— SUPPLIED DATA —
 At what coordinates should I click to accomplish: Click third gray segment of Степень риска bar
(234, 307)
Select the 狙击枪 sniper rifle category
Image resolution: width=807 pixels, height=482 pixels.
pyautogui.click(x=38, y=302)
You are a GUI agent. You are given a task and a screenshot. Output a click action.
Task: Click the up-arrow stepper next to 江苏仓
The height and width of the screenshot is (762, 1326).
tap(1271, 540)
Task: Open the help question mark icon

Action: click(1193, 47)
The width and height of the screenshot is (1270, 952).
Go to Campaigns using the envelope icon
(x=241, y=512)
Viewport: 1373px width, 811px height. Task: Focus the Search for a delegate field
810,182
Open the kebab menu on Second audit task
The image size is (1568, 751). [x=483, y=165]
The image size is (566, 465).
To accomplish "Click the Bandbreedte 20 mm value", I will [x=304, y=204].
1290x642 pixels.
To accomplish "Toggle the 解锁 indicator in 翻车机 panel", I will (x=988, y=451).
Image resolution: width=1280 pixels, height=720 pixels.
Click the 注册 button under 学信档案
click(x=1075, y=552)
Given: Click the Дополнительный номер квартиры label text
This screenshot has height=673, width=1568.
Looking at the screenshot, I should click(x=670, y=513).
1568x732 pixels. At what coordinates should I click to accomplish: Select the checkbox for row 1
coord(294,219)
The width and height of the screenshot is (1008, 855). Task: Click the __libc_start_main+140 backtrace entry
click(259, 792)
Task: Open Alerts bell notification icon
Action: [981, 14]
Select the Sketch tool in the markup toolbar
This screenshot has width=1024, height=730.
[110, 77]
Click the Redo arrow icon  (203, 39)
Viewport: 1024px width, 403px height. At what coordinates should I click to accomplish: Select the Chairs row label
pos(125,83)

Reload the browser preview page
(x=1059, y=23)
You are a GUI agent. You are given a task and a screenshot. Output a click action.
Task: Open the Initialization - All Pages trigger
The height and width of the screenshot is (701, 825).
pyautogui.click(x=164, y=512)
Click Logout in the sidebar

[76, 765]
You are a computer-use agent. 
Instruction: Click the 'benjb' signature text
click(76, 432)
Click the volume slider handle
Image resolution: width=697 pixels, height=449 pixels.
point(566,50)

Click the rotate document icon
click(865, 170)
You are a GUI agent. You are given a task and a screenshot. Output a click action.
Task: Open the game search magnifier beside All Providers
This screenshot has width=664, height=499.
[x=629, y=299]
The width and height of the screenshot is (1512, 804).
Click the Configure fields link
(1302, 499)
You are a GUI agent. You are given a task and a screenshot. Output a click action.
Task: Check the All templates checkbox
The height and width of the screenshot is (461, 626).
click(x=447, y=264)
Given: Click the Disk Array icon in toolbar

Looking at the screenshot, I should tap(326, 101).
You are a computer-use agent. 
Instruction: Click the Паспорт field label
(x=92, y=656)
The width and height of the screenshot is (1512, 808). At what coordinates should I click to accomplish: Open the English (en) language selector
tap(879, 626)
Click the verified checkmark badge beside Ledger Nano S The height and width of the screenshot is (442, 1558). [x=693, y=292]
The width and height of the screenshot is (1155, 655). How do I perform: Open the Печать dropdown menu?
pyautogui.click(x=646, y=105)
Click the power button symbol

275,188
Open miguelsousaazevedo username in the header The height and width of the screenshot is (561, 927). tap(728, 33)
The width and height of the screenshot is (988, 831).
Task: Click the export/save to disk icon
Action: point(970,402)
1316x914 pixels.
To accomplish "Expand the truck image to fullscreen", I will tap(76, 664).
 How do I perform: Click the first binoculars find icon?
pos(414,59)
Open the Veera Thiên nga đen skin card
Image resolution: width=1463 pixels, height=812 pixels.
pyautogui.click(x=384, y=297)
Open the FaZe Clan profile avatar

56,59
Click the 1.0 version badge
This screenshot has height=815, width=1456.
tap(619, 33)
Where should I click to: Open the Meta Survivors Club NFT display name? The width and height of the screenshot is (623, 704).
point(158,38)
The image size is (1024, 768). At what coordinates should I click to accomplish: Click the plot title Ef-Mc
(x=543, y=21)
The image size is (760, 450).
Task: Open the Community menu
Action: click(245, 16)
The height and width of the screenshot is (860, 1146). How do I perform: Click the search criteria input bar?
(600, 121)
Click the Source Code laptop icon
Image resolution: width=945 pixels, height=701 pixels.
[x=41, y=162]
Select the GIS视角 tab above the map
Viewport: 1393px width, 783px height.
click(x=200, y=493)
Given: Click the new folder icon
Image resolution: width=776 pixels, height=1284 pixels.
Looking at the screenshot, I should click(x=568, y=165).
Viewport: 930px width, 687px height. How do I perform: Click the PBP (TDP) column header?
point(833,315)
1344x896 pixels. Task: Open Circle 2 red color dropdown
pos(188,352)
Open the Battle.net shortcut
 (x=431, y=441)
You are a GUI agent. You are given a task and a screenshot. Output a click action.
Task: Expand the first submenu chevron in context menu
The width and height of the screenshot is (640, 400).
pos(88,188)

— EXERCISE REQUIREMENTS —
Update the records above by replacing each occurrence of "GUI agent" with "interface agent", leaving everything else unchanged.

— FINISHED TASK —
 At what coordinates should I click to accomplish: Click third gray segment of Степень риска bar
(234, 307)
Select the 狙击枪 sniper rifle category
Image resolution: width=807 pixels, height=482 pixels.
pyautogui.click(x=38, y=302)
You are a interface agent. You are given a task and a screenshot. Output a click action.
Task: Click the up-arrow stepper next to 江苏仓
The height and width of the screenshot is (762, 1326).
tap(1271, 540)
Task: Open the help question mark icon

Action: click(1193, 47)
The width and height of the screenshot is (1270, 952).
Go to Campaigns using the envelope icon
(x=241, y=512)
Viewport: 1373px width, 811px height. Task: Focus the Search for a delegate field
810,182
Open the kebab menu on Second audit task
The image size is (1568, 751). [x=483, y=165]
The image size is (566, 465).
To accomplish "Click the Bandbreedte 20 mm value", I will [x=304, y=204].
1290x642 pixels.
To accomplish "Toggle the 解锁 indicator in 翻车机 panel", I will (x=988, y=451).
Image resolution: width=1280 pixels, height=720 pixels.
Click the 注册 button under 学信档案
click(x=1075, y=552)
Given: Click the Дополнительный номер квартиры label text
This screenshot has height=673, width=1568.
Looking at the screenshot, I should click(x=670, y=513).
1568x732 pixels. At what coordinates should I click to accomplish: Select the checkbox for row 1
coord(294,219)
The width and height of the screenshot is (1008, 855). Task: Click the __libc_start_main+140 backtrace entry
click(259, 792)
Task: Open Alerts bell notification icon
Action: [981, 14]
Select the Sketch tool in the markup toolbar
This screenshot has width=1024, height=730.
[110, 77]
Click the Redo arrow icon  (203, 39)
Viewport: 1024px width, 403px height. At what coordinates should I click to accomplish: Select the Chairs row label
pos(125,83)

Reload the browser preview page
(x=1059, y=23)
You are a interface agent. You are given a task and a screenshot. Output a click action.
Task: Open the Initialization - All Pages trigger
The height and width of the screenshot is (701, 825).
pyautogui.click(x=164, y=512)
Click Logout in the sidebar

[76, 765]
You are a computer-use agent. 
Instruction: Click the 'benjb' signature text
click(76, 432)
Click the volume slider handle
Image resolution: width=697 pixels, height=449 pixels.
point(566,50)

Click the rotate document icon
click(865, 170)
You are a interface agent. You are given a task and a screenshot. Output a click action.
Task: Open the game search magnifier beside All Providers
This screenshot has width=664, height=499.
[x=629, y=299]
The width and height of the screenshot is (1512, 804).
Click the Configure fields link
(1302, 499)
You are a interface agent. You are given a task and a screenshot. Output a click action.
Task: Check the All templates checkbox
The height and width of the screenshot is (461, 626).
click(x=447, y=264)
Given: Click the Disk Array icon in toolbar

Looking at the screenshot, I should tap(326, 101).
You are a computer-use agent. 
Instruction: Click the Паспорт field label
(x=92, y=656)
The width and height of the screenshot is (1512, 808). At what coordinates should I click to accomplish: Open the English (en) language selector
tap(879, 626)
Click the verified checkmark badge beside Ledger Nano S The height and width of the screenshot is (442, 1558). [x=693, y=292]
The width and height of the screenshot is (1155, 655). How do I perform: Open the Печать dropdown menu?
pyautogui.click(x=646, y=105)
Click the power button symbol

275,188
Open miguelsousaazevedo username in the header The height and width of the screenshot is (561, 927). tap(728, 33)
The width and height of the screenshot is (988, 831).
Task: Click the export/save to disk icon
Action: point(970,402)
1316x914 pixels.
To accomplish "Expand the truck image to fullscreen", I will tap(76, 664).
 How do I perform: Click the first binoculars find icon?
pos(414,59)
Open the Veera Thiên nga đen skin card
Image resolution: width=1463 pixels, height=812 pixels.
pyautogui.click(x=384, y=297)
Open the FaZe Clan profile avatar

56,59
Click the 1.0 version badge
This screenshot has height=815, width=1456.
tap(619, 33)
Where should I click to: Open the Meta Survivors Club NFT display name? The width and height of the screenshot is (623, 704).
point(158,38)
The image size is (1024, 768). At what coordinates should I click to accomplish: Click the plot title Ef-Mc
(x=543, y=21)
The image size is (760, 450).
Task: Open the Community menu
Action: click(245, 16)
The height and width of the screenshot is (860, 1146). How do I perform: Click the search criteria input bar?
(600, 121)
Click the Source Code laptop icon
Image resolution: width=945 pixels, height=701 pixels.
[x=41, y=162]
Select the GIS视角 tab above the map
Viewport: 1393px width, 783px height.
click(x=200, y=493)
Given: Click the new folder icon
Image resolution: width=776 pixels, height=1284 pixels.
Looking at the screenshot, I should click(x=568, y=165).
Viewport: 930px width, 687px height. How do I perform: Click the PBP (TDP) column header?
point(833,315)
1344x896 pixels. Task: Open Circle 2 red color dropdown
pos(188,352)
Open the Battle.net shortcut
 (x=431, y=441)
You are a interface agent. You are given a task and a screenshot. Output a click action.
Task: Expand the first submenu chevron in context menu
The width and height of the screenshot is (640, 400).
pos(88,188)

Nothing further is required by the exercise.